Another fish to fry on another day...
> Daniel
Mike
> > Thanks again,
> >
> > Jon
> >
> > On Tue, Feb 18, 2014 at 03:50:33PM +0700, Fajar A. Nugraha wrote:
> > > On Tue, Feb 18, 2014 at 3:05 PM, Tamas Papp <tompos at martos.bme.hu> wrote:
> > > >
> > > > On 02/18/2014 08:34 AM, Jon Brinkmann wrote:
> > > >> I'm trying to build containers in Scientific Linux, a clone of RHEL.
> > >
> > > >> However, when I attempt to create a container, I get:
> > > >>
> > > >> # lxc-create -t redhat -n system1 -P /systems/
> > > >> lxc_container: No such file or directory - bad template: redhat
> > >
> > > >> There's no sign of a redhat template. How do I proceed? Should I create
> > > >> a template for it from lxc-centos and submit it to lxc-devel?
> > >
> > >
> > > My question would be "what would you need redhat template for"?
> > >
> > >
> > > > There is no official template for redhat.... I guess because there is no
> > > > public redhat repository available.
> > >
> > >
> > > Correct. lxc uses public repositories and some kind of bootstrapping
> > > (yum, debootstrap, etc) to setup the guest container. Redhat does not
> > > provide access to such container.
> > >
> > > Submitting a scientific linux (SL) template would be a good idea, if
> > > you use it often and have something speicifc that only SL can provide.

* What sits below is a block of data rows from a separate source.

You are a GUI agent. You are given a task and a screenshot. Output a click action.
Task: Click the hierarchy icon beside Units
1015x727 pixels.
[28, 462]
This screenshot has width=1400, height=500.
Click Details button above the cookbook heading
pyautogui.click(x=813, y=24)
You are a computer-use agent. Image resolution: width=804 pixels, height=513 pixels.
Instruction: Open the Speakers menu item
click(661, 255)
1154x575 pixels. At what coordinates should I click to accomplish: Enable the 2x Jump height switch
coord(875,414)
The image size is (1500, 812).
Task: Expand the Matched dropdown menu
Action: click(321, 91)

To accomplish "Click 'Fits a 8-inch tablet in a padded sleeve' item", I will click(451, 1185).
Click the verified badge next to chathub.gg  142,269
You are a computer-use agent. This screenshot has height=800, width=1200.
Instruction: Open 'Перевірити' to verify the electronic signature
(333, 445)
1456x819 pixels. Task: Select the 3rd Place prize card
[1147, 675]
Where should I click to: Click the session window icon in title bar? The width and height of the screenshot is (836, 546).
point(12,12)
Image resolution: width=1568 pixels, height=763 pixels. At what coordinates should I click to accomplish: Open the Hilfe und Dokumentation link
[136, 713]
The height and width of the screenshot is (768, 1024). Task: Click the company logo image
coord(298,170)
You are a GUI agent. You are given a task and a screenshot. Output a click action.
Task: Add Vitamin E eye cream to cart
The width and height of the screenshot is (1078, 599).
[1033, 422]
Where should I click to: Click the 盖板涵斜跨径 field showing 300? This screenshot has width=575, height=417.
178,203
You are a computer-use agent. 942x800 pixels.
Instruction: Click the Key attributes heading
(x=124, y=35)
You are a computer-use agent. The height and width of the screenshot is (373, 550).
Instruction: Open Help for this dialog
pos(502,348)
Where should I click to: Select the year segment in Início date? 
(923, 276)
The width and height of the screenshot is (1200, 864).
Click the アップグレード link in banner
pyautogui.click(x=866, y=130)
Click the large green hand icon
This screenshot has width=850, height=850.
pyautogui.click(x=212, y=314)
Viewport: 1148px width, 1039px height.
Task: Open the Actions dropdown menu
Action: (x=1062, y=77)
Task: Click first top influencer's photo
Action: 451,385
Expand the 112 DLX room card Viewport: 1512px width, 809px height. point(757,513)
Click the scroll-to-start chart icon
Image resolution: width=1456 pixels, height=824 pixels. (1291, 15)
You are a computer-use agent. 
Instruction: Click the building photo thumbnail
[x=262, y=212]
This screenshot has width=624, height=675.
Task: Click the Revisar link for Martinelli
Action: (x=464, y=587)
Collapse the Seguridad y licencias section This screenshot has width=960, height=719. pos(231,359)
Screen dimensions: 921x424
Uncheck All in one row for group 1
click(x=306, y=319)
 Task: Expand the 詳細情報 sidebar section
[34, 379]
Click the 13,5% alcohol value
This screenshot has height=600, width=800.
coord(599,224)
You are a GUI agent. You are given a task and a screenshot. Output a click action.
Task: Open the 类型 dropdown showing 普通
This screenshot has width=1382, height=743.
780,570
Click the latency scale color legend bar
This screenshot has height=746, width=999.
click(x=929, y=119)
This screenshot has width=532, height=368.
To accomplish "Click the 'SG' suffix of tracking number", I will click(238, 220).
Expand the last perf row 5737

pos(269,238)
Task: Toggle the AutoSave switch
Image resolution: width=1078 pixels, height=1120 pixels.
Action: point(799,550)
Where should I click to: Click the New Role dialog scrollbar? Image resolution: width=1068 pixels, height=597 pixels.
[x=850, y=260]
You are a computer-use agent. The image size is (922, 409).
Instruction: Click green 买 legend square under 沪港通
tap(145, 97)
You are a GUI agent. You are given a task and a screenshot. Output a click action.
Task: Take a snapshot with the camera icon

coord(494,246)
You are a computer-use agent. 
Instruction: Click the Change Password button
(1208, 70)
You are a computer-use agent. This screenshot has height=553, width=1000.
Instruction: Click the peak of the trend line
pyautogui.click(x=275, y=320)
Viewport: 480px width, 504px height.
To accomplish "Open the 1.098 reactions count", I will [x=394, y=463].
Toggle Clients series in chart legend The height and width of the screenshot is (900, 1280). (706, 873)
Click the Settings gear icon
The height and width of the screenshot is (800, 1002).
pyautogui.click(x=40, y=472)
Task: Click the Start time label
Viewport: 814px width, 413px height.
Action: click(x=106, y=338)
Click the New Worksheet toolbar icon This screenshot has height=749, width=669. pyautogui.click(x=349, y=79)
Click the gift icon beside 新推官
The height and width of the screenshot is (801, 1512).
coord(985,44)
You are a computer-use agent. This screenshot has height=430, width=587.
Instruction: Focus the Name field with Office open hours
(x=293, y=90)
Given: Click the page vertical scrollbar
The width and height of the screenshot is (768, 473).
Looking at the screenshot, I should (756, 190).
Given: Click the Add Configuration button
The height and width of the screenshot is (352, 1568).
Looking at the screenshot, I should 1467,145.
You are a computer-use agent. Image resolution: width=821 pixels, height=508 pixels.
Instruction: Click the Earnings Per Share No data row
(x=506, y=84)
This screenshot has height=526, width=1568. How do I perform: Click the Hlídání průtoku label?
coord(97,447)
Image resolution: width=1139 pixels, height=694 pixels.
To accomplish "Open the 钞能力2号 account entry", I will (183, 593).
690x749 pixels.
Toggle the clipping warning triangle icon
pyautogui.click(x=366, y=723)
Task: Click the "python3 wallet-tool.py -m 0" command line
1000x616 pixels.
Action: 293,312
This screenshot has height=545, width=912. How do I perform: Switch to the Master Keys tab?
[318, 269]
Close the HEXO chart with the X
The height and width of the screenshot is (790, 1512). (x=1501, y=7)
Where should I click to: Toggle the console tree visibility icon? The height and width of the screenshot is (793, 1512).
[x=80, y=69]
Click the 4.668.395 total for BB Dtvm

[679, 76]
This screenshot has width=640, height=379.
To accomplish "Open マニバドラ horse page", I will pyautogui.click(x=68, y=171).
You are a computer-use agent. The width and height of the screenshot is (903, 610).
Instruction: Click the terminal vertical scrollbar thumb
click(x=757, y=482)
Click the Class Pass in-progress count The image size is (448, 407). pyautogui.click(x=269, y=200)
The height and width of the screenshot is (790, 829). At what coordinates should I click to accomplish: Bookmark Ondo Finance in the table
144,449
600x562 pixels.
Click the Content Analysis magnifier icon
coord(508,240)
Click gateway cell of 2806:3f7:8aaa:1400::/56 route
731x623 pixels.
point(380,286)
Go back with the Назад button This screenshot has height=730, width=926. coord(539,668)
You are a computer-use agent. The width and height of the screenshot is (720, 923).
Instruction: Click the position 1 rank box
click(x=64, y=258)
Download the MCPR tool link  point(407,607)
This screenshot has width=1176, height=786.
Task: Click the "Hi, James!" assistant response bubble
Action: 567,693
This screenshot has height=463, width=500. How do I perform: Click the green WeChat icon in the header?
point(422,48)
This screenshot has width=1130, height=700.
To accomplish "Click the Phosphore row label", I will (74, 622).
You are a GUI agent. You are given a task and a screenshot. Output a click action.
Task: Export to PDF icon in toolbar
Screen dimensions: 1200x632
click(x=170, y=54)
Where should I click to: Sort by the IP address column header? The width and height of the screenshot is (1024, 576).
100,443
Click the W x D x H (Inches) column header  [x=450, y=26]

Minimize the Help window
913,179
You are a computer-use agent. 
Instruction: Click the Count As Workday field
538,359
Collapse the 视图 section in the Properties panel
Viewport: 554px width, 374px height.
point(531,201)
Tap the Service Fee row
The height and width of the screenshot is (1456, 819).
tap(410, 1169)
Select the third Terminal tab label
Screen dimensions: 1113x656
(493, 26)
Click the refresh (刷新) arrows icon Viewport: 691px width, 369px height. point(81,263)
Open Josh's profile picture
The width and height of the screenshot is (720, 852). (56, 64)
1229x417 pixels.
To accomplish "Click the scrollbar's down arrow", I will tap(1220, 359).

> > > There's already oracle linux and centos template, If you just need a
> > > working redhat-clone.
> > >
> > > An alternative is to clone a working RHEL installation, and customize
> > > it for lxc (using the content of lxc-centos template script as
> > > example)
> > >
> > > --
> > > Fajar
> > _______________________________________________
> > lxc-users mailing list
> > lxc-users at lists.linuxcontainers.org
> > http://lists.linuxcontainers.org/listinfo/lxc-users
>
--
Michael H. Warfield (AI4NB) | (770) 978-7061 | mhw at WittsEnd.com
/\/\|=mhw=|\/\/ | (678) 463-0932 | http://www.wittsend.com/mhw/
NIC whois: MHW9 | An optimist believes we live in the best of all
PGP Key: 0x674627FF | possible worlds. A pessimist is sure of it!